## Direction
Reproduce the passage on accounting estimates word for word, beginning at "Impairment of goodwill" and ending after "be fully recoverable.".

## Extract to read
++++++

Critical Accounting Estimates



In presenting our financial statements in conformity with generally accepted
accounting principles, we are required to make estimates and assumptions that
affect the amounts reported therein. Several of the estimates and assumptions we
are required to make relate to matters that are inherently uncertain as they
pertain to future events. However, events that are outside of our control cannot
be predicted and, as such, they cannot be contemplated in evaluating such
estimates and assumptions. If there is a significant unfavorable change to
current conditions, it could result in a material adverse impact to our combined
results of operations, financial position and liquidity. We believe that the
estimates and assumptions we used when preparing our financial statements were
the most appropriate at that time.

These Condensed Consolidated Financial Statements should be read in conjunction
with the Consolidated Financial Statements included in the Annual Report on Form
10-K for the year ended December 31, 2021, which includes a description of our
critical accounting policies that involve subjective and complex judgments that
could potentially affect reported results.

Impairment of goodwill and other indefinite-lived intangible assets

Goodwill and other indefinite-lived intangible assets are subject to an
impairment assessment annually as of October 1, or whenever events or changes in
circumstances indicate that the carrying amount may not be fully recoverable.

++++++

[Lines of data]

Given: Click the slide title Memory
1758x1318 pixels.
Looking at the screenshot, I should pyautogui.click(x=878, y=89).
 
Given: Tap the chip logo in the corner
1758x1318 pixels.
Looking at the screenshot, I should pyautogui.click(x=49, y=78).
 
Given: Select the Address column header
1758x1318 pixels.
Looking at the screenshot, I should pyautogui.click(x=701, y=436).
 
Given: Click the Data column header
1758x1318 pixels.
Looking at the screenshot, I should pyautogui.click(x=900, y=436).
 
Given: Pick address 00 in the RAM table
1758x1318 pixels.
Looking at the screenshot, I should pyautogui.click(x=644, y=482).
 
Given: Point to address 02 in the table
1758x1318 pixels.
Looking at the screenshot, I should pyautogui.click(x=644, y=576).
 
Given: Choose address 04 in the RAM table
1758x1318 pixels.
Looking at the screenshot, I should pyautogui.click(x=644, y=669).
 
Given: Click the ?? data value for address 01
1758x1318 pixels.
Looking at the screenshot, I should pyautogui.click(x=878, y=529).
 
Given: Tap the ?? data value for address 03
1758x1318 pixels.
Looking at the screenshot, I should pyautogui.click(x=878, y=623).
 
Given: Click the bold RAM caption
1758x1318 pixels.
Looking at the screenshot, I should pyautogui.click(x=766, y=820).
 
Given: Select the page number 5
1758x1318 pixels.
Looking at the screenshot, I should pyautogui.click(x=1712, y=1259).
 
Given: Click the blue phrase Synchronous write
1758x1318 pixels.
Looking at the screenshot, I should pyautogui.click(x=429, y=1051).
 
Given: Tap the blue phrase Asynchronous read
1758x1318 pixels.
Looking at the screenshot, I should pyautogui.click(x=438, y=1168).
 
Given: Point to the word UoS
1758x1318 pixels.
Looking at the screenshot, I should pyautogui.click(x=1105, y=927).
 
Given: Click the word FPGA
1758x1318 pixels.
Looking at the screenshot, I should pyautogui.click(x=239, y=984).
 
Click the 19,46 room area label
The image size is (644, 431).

++++++

## Response to this exercise
Impairment of goodwill and other indefinite-lived intangible assets

Goodwill and other indefinite-lived intangible assets are subject to an
impairment assessment annually as of October 1, or whenever events or changes in
circumstances indicate that the carrying amount may not be fully recoverable.